Dataset entries:
################
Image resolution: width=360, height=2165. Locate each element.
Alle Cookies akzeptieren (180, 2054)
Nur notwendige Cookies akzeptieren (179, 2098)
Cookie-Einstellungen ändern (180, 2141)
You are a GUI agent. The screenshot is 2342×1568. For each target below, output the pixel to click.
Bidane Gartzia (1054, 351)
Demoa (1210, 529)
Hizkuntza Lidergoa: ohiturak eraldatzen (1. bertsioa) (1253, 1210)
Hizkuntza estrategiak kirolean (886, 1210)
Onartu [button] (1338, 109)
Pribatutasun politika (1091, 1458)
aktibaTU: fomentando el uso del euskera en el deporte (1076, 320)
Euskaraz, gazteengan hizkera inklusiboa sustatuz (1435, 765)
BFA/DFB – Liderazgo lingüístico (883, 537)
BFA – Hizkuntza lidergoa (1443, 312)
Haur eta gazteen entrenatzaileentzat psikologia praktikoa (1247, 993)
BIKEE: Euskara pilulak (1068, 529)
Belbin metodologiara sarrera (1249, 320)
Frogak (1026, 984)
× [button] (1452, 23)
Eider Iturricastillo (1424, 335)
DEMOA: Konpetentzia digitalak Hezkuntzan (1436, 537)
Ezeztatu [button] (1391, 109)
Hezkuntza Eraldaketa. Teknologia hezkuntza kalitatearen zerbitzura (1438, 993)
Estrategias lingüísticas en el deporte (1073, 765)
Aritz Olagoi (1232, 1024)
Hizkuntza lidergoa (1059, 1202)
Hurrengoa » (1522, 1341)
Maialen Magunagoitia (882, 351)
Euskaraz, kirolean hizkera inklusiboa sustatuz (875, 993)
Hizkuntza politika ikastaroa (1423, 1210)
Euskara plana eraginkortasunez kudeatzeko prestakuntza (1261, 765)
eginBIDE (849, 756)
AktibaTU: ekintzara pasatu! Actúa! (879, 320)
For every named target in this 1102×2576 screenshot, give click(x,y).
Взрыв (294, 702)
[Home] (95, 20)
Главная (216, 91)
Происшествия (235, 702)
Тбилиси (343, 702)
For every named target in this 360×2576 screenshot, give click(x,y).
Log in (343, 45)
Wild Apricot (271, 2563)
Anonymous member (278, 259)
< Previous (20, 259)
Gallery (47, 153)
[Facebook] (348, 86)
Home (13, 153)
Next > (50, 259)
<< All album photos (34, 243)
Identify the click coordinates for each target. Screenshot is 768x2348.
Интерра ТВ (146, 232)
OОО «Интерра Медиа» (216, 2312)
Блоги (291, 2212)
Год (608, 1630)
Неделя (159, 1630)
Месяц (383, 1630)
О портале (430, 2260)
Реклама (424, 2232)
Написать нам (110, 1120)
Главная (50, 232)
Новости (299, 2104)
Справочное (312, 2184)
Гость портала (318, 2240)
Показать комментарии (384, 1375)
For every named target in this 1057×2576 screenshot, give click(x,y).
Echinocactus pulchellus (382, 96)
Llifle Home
################
### TASK INSTRUCTIONS
Beginning at the line above with "Eider Iturricastillo (1424, 335)" and finishing at the line with "Estrategias lingüísticas en", return each line exactly and return nothing else.

### SOLUTION FOR THIS EXERCISE
Eider Iturricastillo (1424, 335)
DEMOA: Konpetentzia digitalak Hezkuntzan (1436, 537)
Ezeztatu [button] (1391, 109)
Hezkuntza Eraldaketa. Teknologia hezkuntza kalitatearen zerbitzura (1438, 993)
Estrategias lingüísticas en el deporte (1073, 765)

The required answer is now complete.